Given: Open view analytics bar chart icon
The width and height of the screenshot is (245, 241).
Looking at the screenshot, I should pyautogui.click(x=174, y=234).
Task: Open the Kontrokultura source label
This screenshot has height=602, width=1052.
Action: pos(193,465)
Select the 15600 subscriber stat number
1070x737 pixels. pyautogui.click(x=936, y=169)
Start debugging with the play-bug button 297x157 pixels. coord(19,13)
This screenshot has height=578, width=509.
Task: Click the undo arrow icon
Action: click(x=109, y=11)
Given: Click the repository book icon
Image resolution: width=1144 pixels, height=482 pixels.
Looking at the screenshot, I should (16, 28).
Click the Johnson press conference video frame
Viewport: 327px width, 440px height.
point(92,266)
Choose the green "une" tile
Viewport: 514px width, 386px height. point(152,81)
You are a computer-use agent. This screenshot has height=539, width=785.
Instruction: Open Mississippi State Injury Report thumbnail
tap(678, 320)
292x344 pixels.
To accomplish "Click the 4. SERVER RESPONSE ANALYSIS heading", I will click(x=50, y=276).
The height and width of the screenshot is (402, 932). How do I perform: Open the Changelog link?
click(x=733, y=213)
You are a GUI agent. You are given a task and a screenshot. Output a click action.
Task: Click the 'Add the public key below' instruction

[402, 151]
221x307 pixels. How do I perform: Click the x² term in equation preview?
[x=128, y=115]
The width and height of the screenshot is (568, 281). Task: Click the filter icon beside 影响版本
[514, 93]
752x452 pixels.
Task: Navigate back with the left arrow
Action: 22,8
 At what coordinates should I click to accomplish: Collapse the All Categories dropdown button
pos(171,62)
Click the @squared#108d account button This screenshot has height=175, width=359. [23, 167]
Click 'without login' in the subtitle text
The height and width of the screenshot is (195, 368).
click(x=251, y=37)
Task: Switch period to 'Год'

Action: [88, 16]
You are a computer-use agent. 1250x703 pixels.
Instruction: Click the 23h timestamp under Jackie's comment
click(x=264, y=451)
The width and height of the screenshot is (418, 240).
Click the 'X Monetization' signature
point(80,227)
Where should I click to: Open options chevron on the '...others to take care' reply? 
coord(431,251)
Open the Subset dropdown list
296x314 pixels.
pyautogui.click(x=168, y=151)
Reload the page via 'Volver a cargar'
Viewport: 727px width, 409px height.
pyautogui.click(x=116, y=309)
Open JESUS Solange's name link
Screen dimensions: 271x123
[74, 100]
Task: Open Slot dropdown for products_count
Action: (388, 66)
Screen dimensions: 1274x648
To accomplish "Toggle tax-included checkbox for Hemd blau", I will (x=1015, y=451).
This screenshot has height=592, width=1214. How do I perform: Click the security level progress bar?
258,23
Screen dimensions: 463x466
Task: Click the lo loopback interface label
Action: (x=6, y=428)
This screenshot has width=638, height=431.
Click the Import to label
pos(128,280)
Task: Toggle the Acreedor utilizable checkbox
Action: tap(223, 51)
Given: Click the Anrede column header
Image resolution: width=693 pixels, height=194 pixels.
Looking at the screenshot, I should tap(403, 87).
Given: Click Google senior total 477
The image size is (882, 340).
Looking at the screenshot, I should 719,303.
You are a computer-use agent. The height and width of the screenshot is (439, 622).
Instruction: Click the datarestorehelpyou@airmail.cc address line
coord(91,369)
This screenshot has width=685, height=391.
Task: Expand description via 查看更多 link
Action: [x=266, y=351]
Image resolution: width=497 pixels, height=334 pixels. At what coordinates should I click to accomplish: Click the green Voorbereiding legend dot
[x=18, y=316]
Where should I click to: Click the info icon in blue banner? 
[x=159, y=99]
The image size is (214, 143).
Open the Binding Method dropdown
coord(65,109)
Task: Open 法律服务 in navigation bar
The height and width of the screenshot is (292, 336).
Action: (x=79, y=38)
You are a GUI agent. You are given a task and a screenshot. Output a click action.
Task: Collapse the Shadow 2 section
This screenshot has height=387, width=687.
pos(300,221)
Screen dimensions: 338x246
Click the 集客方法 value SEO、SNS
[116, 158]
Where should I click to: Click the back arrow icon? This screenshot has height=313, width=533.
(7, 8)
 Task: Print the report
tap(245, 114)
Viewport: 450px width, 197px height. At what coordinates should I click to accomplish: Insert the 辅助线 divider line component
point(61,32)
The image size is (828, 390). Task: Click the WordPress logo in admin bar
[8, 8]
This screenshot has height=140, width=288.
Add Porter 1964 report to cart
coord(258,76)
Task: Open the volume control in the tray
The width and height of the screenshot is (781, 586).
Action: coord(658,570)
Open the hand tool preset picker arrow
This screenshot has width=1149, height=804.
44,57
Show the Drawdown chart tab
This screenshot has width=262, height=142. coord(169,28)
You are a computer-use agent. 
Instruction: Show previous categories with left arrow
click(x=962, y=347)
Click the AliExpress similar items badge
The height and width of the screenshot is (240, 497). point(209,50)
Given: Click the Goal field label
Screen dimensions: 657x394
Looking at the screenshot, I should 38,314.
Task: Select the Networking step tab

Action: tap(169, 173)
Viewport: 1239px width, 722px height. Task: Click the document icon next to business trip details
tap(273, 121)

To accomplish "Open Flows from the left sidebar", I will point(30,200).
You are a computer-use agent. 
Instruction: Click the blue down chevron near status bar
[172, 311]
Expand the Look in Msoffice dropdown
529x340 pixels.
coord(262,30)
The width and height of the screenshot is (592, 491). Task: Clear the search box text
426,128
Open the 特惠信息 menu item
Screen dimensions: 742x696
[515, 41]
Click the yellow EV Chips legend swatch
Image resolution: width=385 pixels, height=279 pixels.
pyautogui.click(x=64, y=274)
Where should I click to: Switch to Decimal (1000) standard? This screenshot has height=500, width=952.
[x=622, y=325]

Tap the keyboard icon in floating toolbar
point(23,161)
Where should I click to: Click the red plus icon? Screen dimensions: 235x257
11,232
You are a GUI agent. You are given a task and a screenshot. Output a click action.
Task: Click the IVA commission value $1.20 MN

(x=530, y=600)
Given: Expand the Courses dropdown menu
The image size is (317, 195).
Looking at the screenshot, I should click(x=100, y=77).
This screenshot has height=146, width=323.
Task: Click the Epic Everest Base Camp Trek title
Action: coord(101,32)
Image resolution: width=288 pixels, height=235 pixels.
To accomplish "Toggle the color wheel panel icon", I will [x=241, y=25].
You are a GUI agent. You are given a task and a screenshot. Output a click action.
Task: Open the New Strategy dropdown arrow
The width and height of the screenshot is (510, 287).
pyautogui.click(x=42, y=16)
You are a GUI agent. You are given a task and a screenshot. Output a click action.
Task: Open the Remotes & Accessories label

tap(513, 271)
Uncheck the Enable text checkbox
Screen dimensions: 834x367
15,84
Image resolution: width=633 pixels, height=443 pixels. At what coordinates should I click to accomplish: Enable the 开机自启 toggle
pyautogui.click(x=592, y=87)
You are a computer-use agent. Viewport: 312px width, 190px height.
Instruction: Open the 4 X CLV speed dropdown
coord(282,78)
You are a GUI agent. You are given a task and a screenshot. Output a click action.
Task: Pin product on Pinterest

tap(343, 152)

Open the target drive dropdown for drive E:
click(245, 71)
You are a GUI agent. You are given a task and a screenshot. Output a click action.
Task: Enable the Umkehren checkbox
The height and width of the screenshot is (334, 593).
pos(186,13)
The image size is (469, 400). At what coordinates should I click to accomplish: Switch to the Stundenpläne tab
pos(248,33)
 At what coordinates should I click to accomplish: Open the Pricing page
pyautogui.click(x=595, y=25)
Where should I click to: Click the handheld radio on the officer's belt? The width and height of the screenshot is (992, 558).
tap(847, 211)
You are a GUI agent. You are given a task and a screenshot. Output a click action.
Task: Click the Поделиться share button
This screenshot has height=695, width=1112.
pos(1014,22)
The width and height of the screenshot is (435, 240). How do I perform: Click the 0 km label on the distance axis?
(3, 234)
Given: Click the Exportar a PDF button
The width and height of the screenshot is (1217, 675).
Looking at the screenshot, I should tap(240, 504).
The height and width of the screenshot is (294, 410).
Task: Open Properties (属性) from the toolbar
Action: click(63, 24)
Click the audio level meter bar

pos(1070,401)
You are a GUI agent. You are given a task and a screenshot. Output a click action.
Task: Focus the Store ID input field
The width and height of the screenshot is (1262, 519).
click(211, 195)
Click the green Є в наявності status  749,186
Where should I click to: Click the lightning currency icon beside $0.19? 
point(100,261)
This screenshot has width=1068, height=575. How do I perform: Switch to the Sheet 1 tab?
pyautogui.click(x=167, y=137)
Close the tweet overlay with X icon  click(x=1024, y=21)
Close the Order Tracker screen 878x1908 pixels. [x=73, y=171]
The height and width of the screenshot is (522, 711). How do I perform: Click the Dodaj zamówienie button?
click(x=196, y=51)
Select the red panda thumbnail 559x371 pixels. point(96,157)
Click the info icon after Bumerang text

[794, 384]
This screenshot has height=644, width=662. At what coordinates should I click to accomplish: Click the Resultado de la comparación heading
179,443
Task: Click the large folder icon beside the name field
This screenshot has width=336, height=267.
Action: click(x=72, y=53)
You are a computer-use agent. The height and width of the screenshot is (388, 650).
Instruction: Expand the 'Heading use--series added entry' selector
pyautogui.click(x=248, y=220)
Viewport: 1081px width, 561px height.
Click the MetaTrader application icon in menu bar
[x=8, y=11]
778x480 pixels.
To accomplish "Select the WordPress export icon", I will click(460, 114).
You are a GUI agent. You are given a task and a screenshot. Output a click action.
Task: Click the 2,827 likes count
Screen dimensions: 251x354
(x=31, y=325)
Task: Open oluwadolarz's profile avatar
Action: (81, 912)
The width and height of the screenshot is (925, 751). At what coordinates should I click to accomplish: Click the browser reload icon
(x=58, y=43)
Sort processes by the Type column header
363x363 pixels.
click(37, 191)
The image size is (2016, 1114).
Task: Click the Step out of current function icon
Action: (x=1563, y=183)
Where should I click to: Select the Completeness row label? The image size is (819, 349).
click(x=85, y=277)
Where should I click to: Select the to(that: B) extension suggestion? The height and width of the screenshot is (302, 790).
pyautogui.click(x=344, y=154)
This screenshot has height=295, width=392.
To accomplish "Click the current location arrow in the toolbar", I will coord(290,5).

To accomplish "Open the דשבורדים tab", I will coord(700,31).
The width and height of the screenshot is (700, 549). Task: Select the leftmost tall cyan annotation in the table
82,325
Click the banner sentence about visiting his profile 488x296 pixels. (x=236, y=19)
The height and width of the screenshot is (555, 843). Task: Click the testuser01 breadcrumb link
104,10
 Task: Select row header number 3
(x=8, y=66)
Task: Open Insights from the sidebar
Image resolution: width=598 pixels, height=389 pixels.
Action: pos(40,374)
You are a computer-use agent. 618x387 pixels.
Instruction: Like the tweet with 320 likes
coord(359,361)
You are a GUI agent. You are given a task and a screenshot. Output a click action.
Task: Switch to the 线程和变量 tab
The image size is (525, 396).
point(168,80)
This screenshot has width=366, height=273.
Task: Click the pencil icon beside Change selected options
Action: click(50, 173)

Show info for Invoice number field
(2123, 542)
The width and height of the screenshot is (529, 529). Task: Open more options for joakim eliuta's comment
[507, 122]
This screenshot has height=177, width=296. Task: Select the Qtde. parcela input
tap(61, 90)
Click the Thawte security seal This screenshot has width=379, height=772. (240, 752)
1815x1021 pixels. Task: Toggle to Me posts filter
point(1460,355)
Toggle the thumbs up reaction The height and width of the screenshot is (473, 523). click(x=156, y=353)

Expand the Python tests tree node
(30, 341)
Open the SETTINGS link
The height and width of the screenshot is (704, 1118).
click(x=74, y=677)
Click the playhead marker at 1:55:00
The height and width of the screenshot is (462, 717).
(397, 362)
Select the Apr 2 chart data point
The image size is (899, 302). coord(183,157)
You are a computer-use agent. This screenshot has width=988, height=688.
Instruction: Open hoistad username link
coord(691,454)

###

*TASK OBJECTIVE*:
The expected response is the material above given again line by line, from its first line to the line holding "Click the Johnson", inclusive.

*EXERCISE SOLUTION*:
Given: Open view analytics bar chart icon
The width and height of the screenshot is (245, 241).
Looking at the screenshot, I should pyautogui.click(x=174, y=234).
Task: Open the Kontrokultura source label
This screenshot has height=602, width=1052.
Action: pos(193,465)
Select the 15600 subscriber stat number
1070x737 pixels. pyautogui.click(x=936, y=169)
Start debugging with the play-bug button 297x157 pixels. coord(19,13)
This screenshot has height=578, width=509.
Task: Click the undo arrow icon
Action: click(x=109, y=11)
Given: Click the repository book icon
Image resolution: width=1144 pixels, height=482 pixels.
Looking at the screenshot, I should (16, 28).
Click the Johnson press conference video frame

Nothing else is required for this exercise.